O caso da AIG dá uma ideia da dimensão do fenômeno que Tomenko descreve. No dia 8 de março de 2008, a AIG anunciou que havia depositado US$ 9,7 bilhões em garantias no acumulado dos dois anos anteriores. Em agosto, no entanto, os depósitos haviam crescido para US$ 16,5 bilhões por causa de mudança nos preços de contratos de derivativos de crédito. Em 15 de setembro, a Lehman Brothers quebrou e no dia 16 a AIG teve suas notas de crédito (rating) rebaixadas, precisando de mais US$ 14,5 bilhões imediatamente naquele dia. Mas ninguém quis ou pôde dar crédito para a empresa, que precisou do primeiro socorro do governo americano.
Em 10 de novembro, a AIG tinha nada menos do que US$ 33,2 bilhões em garantias depositadas. A ajuda do governo dos Estados Unidos à empresa, que soma US$ 180 bilhões, não será suficiente se a AIG tiver sua nota de crédito rebaixada de novo. Dessa forma, apesar da perda recorde trimestral de US$ 61,5 bilhões anunciada pela seguradora, as agências de rating evitam rebaixar sua nota, pois isso traria necessidade de mais garantias, causando aperto maior no mercado.
Como mostra o caso da AIG, a necessidade de garantias será sempre influenciada pelos preços do derivativo, pelo risco de crédito do depositante da garantia e pelo preço da própria garantia, além da volatilidade percebida no mercado como um todo, segundo explica Tomenko.

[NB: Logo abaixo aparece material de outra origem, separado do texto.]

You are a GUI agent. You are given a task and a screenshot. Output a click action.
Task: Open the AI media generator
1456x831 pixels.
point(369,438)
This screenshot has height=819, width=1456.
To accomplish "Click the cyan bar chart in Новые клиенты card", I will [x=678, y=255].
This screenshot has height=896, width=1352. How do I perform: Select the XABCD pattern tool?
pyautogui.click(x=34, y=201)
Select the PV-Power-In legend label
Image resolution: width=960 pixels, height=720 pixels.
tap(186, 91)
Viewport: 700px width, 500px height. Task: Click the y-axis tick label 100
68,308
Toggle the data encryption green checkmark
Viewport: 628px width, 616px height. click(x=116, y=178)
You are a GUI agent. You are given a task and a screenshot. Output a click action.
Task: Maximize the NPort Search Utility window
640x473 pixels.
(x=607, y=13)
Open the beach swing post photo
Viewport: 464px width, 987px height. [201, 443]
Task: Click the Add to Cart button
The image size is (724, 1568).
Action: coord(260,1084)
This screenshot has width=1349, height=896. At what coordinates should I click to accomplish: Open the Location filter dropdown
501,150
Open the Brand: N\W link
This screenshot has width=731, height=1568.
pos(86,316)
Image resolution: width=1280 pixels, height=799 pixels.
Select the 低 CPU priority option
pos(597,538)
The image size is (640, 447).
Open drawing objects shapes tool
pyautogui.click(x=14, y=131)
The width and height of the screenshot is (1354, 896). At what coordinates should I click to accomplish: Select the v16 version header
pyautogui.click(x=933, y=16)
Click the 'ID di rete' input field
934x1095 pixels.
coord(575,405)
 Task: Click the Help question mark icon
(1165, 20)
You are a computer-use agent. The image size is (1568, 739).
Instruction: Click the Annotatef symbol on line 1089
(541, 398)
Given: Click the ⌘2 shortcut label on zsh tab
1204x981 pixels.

No mercado brasileiro, a BM&FBovespa já exigia garantias mesmo no mercado de derivativos de balcão. A Cetip, que aceita como garantias títulos registrados nela própria (privados), está trabalhando de forma que possa passar a aceitar títulos públicos registrados no Selic (Sistema Especial de Liquidação e de Custódia), administrado pelo Banco Central e operado em parceria com a Andima. “A mudança deve vigorar a partir de meados deste ano”, revela Jorge SantAnna, diretor superintendente da Cetip, que também fará palestra no seminário no dia 19.
Tomenko explica que no mercado de derivativos de balcão internacional a maior parte – 83% – das garantias exigidas é dinheiro, geralmente euros ou dólares, “a garantia mais fácil de gerenciar”. Mas, de acordo com ele, em meio à crise de liquidez internacional atual, o dinheiro se tornou extremamente caro.
Há também o uso de títulos públicos, com apenas 14% do total de depósitos. “Precisaríamos de outros tipos de garantias, como papéis de empresas e ações, para evitar concentração de risco e aliviar o aperto de liquidez”, afirma. No entanto, segundo ele, a própria necessidade de segurança e aversão ao risco neste momento têm impedido a mudança.
Ele sugere ainda um gerenciamento integrado do uso das garantias em mercados diferentes, como por exemplo de derivativos, repo e empréstimos de títulos, de forma que os depósitos fossem o resultado de posições líquidas, criando um único pool de garantias que ajudaria a reduzir o aperto de liquidez. “Mas hoje as instituições financeiras não estão preparadas para essa fundamental transformação”, diz Tomenko.
Outra prática que poderia melhorar o mercado, segundo ele, seria o uso dos serviços de um terceiro no gerenciamento das garantias em contratos bilaterais de derivativos. A prática já é comum nos mercados de repo e de aluguel de títulos, diz. Isso significaria que uma terceira parte faria a chamada de margens, calcularia o valor dos colaterais, ficaria responsável pela sua liquidação, pelo processo de substituição e custódia, reduzindo riscos de liquidação e operacionais. As duas partes envolvidas no negócio poderiam se concentrar no mercado de derivativos em si e nas suas atividades pós-mercado.